I am attempting to refactor a component of a large project, which currently has a lot of dependencies to global state of the project environment. The goal (for my taste) is a “SOLID” architecture, where everything can be properly tested.
Sometimes the dependency may simply be a string or value: A specific directory, a machine name, sometimes maybe an array.
However, the dependency can not be injected as a simple value at construction time, because the value might not be available yet.
The value might be coming from a dependency injection container, from the configuration system, etc. Currently the class itself calls to legacy functions or static methods of these subsystems, to get the respective values. This is bad because of the global state dependency, and because the component knows too much about these subsystems.
Idea
So my idea was to create one “data provider” interface per dependency, with different implementations for “real” and “fake”. An interface expresses one of the needs of a component that depends on it, not more. Thus, most of them have just one method. Some are being reused, but not a lot.

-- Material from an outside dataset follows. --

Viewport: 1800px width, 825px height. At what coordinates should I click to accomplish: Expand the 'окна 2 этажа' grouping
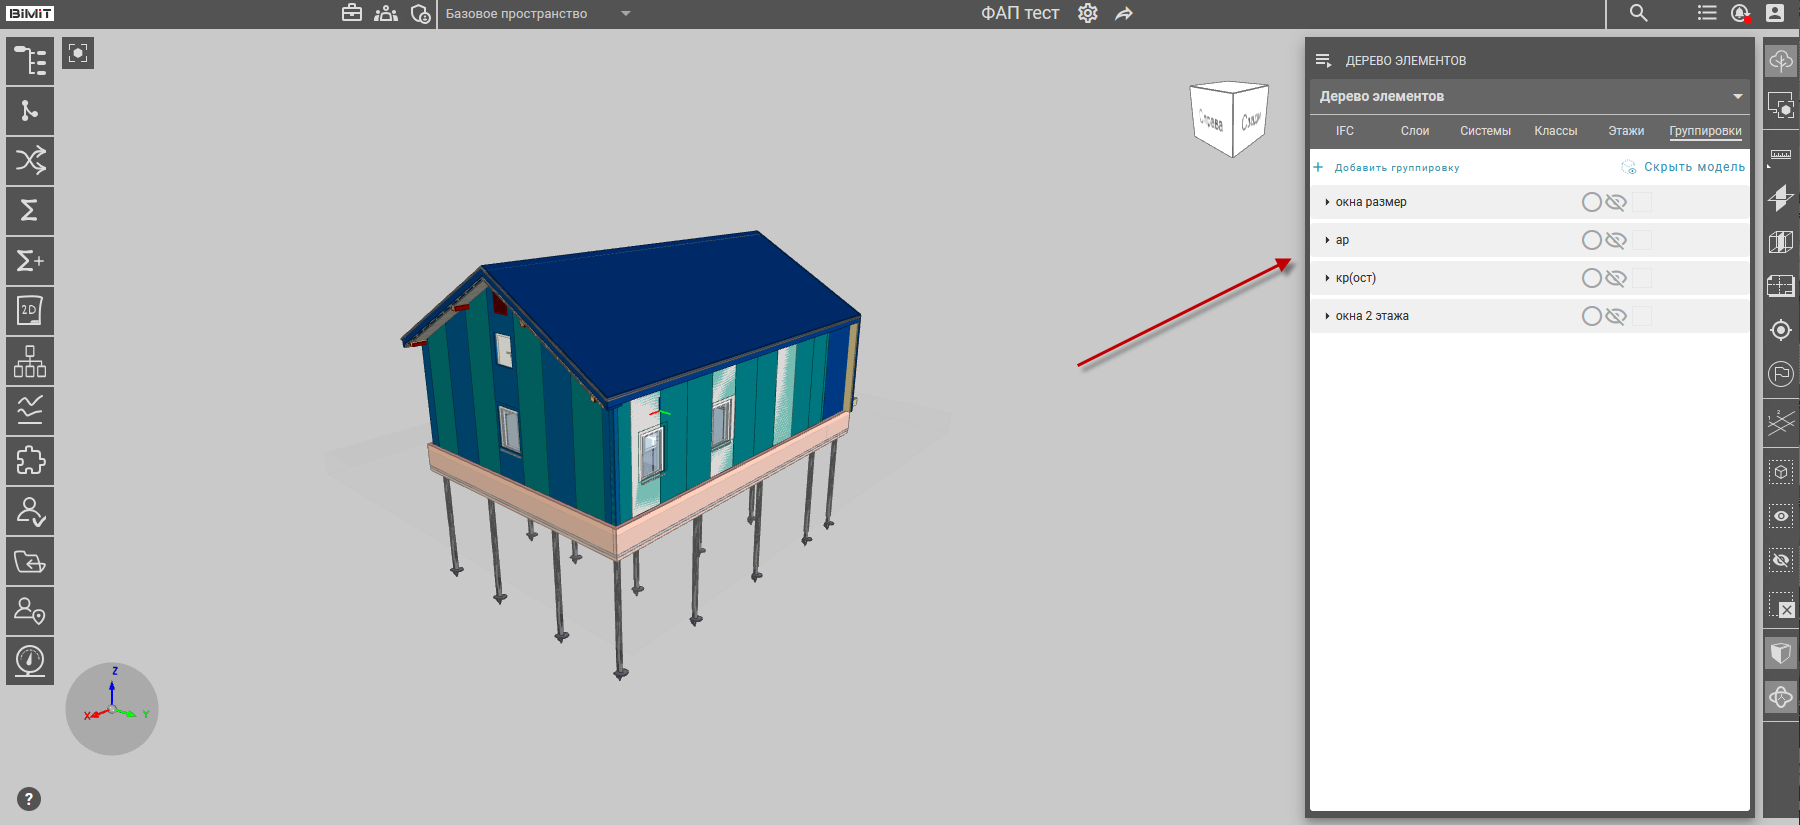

The main functionality is also split into sub-components with interfaces. Some of them have cache or buffer decorators. One part is split into a chain of processors, which implement a “(Name)ProcessorInterface”.
Problem: Too many classes and interfaces.
This works great, and everything is super-testable.
I use the same style all the time in my own projects, and would not hesitate to do it again here.
But here it is not my choice. This is a huge OSS project, with a large community of developers, which I need to convince, if I want to do it this way. And the rest of the code, for the most part, does not look like this.
The number of classes and interfaces is getting very high.
And a lot of them are just “internal”, so they are not meant as part of a public API.
Here is one example of classes I am/was going to add. This is too big to post here. The original was simply a call to drupal_get_profile()
, which of course makes testing a lot more difficult.
Either I am wrong, or I need a better way to sell this.
Questions
To summarize the main questions:
- Is it a problem if some interfaces are not meant for the “public API”, but for “internal” use only?
- Is there a problem there are too many classes? Should complexity be measured in number of classes, or average size of each individual class?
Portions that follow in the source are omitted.